> _TASK TO COMPLETE_
Scan the data below for lines holding the word "blue", and copy each line found.

━━━━━ RECORD EXTRACTS

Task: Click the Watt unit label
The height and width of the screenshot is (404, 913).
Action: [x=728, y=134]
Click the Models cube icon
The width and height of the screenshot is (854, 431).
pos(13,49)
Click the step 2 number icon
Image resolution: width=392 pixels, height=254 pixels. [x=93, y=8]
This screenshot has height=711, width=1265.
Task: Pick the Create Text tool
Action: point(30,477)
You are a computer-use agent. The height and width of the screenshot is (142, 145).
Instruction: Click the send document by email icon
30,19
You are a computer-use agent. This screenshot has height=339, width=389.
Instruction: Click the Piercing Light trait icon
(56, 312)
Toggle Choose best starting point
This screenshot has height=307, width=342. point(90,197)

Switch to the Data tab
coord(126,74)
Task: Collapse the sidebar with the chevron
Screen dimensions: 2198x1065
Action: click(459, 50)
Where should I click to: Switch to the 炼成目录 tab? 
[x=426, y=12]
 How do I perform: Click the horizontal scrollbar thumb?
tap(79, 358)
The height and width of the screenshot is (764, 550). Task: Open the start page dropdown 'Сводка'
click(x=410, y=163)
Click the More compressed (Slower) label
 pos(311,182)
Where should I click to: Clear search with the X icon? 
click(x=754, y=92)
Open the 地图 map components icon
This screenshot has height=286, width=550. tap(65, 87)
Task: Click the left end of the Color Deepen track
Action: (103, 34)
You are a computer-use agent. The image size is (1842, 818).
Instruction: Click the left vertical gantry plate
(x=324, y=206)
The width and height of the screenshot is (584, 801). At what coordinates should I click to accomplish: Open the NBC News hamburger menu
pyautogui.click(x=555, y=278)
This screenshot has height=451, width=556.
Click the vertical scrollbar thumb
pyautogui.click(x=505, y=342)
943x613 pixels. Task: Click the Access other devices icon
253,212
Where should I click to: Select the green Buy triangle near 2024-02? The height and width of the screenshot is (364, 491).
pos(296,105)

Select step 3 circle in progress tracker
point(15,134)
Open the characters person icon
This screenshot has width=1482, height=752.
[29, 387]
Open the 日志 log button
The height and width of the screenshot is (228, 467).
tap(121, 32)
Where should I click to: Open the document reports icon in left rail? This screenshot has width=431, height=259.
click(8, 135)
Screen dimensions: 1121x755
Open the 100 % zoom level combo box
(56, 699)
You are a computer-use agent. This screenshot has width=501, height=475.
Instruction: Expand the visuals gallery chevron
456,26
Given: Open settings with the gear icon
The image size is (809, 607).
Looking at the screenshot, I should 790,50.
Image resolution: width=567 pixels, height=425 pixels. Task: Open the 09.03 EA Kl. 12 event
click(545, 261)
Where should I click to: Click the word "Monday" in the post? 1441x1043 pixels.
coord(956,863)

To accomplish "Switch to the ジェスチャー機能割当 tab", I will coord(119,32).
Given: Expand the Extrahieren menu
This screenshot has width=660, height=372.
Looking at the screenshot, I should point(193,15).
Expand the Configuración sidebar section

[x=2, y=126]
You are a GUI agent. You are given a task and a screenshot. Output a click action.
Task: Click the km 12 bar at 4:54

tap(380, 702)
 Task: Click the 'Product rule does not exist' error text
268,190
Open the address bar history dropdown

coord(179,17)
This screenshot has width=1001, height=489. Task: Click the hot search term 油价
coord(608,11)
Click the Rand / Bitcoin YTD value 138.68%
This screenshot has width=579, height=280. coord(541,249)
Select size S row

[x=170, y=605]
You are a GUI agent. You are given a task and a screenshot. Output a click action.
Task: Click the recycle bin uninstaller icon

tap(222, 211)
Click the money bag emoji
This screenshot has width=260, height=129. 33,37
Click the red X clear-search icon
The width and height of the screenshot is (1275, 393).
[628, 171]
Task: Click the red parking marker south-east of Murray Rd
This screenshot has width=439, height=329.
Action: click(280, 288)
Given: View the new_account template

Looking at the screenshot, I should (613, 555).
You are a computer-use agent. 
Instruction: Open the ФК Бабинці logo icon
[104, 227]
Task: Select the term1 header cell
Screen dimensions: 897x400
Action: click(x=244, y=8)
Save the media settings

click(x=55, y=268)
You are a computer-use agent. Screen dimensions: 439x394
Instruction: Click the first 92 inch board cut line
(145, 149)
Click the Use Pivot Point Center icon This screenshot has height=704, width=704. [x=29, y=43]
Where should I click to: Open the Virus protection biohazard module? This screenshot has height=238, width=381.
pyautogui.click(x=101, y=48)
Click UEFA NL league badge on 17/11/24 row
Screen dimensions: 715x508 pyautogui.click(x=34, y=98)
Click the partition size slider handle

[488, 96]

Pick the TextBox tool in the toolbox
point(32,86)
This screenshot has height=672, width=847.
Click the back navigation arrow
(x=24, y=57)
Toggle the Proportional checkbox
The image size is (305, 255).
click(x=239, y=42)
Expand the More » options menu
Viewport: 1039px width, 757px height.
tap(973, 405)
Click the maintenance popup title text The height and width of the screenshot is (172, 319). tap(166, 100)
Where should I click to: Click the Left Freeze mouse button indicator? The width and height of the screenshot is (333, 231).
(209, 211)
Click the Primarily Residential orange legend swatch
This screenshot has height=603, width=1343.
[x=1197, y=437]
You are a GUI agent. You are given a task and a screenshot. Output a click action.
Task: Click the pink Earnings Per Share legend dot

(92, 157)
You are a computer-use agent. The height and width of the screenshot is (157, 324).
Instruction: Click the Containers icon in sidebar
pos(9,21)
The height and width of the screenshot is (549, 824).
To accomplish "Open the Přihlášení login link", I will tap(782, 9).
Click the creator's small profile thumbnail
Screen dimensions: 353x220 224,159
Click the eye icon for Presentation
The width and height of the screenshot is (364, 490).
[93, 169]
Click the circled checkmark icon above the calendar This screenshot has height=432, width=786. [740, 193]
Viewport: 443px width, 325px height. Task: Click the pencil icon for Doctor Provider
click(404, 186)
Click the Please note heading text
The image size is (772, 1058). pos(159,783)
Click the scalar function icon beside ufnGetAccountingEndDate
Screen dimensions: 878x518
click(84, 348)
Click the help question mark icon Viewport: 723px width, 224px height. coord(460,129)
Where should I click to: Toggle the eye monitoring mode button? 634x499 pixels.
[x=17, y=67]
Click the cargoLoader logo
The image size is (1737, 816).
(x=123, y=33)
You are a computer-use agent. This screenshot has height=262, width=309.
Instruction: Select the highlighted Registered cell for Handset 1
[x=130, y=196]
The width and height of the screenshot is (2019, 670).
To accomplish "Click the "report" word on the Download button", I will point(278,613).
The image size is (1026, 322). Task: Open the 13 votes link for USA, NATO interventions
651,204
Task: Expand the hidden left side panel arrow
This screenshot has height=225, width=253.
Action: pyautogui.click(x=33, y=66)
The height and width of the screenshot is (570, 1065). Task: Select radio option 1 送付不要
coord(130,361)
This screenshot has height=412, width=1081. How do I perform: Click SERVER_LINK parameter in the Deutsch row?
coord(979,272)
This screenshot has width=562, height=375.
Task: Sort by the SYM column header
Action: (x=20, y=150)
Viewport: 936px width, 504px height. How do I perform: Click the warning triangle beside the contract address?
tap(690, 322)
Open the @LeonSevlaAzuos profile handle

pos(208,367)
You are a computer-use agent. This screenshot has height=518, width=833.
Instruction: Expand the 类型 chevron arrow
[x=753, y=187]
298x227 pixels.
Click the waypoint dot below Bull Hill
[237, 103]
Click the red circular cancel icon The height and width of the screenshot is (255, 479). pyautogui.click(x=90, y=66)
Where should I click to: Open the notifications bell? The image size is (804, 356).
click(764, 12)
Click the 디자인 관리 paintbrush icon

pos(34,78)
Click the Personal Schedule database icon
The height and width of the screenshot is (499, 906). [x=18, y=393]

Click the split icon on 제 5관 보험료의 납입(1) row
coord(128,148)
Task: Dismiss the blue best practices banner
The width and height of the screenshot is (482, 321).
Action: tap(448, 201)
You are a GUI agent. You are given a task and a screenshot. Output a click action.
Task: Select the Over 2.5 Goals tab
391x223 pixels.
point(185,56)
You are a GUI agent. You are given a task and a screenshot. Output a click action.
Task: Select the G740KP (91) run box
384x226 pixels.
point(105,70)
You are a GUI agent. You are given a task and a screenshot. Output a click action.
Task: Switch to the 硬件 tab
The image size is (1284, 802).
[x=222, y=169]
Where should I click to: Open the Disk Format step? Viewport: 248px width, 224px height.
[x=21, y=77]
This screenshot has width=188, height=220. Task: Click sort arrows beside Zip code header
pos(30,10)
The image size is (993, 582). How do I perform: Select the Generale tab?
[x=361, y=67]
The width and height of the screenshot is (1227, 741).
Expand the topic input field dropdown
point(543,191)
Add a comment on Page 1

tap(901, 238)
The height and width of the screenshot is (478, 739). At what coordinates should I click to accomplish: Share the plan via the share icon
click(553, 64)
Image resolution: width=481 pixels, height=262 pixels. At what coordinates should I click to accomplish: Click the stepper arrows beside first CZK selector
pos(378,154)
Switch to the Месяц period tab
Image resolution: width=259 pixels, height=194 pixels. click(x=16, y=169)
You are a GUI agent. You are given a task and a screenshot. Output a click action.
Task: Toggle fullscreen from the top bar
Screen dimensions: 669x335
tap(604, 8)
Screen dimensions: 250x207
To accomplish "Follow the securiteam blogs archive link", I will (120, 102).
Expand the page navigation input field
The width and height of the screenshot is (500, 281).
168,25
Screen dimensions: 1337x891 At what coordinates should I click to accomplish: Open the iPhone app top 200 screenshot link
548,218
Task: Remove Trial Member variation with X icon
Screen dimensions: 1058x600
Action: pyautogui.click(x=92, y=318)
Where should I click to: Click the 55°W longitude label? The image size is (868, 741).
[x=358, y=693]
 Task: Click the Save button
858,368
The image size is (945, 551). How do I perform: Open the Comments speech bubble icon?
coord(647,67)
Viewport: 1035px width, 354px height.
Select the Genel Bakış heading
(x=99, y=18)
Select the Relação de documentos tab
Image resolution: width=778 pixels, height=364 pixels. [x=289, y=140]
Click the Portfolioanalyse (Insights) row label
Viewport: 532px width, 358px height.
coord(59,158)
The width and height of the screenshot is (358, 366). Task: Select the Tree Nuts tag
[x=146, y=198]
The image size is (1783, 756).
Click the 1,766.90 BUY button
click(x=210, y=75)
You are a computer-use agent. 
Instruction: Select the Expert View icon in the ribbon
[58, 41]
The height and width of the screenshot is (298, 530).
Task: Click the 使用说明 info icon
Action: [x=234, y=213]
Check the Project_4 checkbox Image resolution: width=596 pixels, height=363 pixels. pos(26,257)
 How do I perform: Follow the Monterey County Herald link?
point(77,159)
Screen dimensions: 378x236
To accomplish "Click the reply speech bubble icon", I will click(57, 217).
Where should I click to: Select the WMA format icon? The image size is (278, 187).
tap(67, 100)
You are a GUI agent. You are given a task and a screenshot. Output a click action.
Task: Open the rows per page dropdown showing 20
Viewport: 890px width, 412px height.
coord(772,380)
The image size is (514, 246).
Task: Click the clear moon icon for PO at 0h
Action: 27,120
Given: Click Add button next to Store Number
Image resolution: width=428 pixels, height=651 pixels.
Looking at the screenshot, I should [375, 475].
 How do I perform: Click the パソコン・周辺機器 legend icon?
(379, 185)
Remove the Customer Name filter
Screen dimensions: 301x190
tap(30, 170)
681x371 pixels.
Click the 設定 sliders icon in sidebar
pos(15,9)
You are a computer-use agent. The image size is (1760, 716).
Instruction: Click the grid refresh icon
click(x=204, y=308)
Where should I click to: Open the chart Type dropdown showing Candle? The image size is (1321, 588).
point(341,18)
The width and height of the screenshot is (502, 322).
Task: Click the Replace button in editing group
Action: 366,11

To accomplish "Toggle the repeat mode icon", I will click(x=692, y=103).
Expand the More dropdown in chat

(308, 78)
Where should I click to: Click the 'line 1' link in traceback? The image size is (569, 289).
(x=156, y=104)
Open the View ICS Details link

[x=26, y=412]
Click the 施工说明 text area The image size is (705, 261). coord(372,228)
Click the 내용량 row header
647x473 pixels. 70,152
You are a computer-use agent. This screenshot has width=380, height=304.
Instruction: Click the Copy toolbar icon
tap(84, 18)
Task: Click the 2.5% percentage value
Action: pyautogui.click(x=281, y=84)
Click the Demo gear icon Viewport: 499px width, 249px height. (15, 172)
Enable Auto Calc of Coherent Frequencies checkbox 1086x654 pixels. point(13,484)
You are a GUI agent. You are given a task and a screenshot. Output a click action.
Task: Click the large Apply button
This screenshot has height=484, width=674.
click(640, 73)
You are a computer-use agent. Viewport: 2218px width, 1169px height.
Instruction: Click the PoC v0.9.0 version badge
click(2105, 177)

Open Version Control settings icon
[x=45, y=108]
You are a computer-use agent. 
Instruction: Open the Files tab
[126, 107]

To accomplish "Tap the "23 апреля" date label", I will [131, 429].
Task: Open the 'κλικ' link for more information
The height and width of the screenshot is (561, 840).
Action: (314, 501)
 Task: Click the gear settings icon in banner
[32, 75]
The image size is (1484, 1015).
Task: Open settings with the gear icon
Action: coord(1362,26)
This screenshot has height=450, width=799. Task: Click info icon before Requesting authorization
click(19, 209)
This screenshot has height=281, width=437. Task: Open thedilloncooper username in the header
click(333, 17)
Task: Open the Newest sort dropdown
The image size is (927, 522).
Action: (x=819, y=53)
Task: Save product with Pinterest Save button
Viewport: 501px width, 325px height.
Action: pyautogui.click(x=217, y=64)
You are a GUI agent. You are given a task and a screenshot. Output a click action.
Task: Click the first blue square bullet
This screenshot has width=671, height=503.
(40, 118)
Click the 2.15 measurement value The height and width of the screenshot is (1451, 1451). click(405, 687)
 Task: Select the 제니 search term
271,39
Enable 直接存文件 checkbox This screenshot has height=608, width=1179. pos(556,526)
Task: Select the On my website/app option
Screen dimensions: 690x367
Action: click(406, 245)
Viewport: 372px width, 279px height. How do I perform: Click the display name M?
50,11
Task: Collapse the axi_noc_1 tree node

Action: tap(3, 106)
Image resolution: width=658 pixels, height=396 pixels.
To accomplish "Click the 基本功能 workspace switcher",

━━━━━━━━━━

> _RESULT FOR THIS TASK_
Task: Dismiss the blue best practices banner
Task: Click the first blue square bullet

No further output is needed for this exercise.